Este texto está sendo postado com um único objetivo: conscientizar. É um alerta, um pedido de cuidado.
Quem vive em São Paulo sabe o quanto o trânsito por aqui é perigoso. E, nas Marginais, esse risco é ainda maior.
Existem várias saídas para rodovias como Castelo Branco, Bandeirantes e outras. Infelizmente, é muito comum ver motoristas que, ao perceberem que vão errar o caminho, simplesmente mudam de faixa de forma brusca, sem seta, sem olhar e sem pensar nas consequências. Parece que preferem colocar a vida de alguém em risco a perder uma saída.
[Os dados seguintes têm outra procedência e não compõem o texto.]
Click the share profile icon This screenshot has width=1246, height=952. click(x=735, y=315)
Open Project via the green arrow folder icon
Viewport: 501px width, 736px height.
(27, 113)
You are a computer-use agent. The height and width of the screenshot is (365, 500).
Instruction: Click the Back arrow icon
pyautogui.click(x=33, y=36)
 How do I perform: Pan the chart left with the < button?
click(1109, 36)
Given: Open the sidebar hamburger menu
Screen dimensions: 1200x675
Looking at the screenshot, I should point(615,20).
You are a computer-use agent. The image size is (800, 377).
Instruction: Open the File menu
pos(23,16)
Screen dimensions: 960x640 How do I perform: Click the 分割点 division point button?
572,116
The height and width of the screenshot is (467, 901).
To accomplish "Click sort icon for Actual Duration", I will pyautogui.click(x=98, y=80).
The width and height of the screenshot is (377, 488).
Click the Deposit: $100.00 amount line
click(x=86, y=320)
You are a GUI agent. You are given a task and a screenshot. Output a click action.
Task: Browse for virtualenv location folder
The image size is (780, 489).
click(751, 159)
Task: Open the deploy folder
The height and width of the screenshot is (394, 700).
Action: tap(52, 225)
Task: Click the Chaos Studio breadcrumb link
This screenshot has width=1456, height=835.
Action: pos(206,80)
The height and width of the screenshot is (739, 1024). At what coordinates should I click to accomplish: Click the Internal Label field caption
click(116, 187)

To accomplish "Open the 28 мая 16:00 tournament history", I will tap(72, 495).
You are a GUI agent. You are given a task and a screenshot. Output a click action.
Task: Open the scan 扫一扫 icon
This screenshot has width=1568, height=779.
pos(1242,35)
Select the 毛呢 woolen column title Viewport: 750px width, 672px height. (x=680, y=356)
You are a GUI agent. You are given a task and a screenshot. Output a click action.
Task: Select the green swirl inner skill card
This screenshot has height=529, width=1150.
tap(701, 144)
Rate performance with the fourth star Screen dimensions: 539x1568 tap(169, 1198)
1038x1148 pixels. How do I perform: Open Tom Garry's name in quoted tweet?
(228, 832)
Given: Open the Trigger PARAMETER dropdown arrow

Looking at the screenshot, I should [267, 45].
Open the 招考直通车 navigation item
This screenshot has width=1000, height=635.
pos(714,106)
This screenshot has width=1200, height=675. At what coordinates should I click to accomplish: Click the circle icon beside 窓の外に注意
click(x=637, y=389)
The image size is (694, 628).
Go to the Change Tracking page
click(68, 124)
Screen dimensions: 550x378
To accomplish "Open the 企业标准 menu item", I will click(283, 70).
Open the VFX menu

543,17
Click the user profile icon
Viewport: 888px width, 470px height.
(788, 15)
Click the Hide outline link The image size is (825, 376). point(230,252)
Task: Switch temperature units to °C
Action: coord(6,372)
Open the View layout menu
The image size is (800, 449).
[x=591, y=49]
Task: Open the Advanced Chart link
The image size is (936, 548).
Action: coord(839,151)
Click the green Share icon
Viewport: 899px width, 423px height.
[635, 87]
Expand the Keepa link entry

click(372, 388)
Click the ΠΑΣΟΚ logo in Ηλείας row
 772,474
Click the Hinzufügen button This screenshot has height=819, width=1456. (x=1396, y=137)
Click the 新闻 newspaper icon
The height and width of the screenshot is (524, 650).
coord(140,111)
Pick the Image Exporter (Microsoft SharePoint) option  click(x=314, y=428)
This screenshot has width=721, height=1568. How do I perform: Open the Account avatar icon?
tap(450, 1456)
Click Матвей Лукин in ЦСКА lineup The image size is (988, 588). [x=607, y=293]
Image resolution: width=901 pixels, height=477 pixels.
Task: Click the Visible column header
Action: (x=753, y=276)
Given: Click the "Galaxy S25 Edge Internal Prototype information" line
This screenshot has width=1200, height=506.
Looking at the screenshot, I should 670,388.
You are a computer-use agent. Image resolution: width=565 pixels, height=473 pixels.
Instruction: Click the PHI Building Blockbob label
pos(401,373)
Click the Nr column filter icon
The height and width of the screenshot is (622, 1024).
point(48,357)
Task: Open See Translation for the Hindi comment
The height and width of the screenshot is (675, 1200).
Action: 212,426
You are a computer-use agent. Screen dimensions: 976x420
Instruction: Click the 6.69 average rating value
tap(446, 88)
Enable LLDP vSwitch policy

Eu mesma já vi motorista dando ré em plena Marginal depois de perceber que passou da entrada. É inacreditável, mas acontece.
Quem me acompanha sabe que eu piloto sempre muito atenta. Procuro antecipar situações de risco o tempo todo. Ando em velocidade compatível com a via, nunca fico atrás de caminhões e também evito que eles fiquem muito próximos da traseira da moto. Estou sempre buscando a melhor posição para ser vista e para ter uma rota de escape, porque, às vezes, acelerar é mais seguro do que frear.
Mas, neste caso, foi tudo muito rápido.
Não houve tempo para pensar. Minha reação foi apenas jogar a moto para o lado para diminuir o impacto, frear e, ao mesmo tempo, olhar pelo retrovisor para ter certeza de que nenhum carro ou caminhão me atingiria ao fazer aquela mudança brusca de faixa. Como não havia congestionamento, os veículos vinham em velocidade, o que tornava tudo ainda mais perigoso.
Foi questão de segundos.
Eu me considero uma boa pilota. Sou instrutora de pilotagem e acredito que meus reflexos fizeram diferença naquele momento. Mas, sinceramente, não havia muito o que fazer. Quando o erro do outro acontece dessa forma, existem situações em que nossa experiência apenas diminui os danos — não consegue evitar o acidente.
E é exatamente assim que muitos motociclistas perdem a vida: por causa da imprudência, do egoísmo, da pressa ou simplesmente porque alguém não quis errar uma saída.
Só que existe uma grande diferença.
Um caminho errado sempre pode ser corrigido. Você faz o retorno, pega a próxima entrada e segue a viagem.
A vida, não.
Reflitam. Vale mesmo a pena arriscar a vida de outra pessoa para economizar alguns minutos?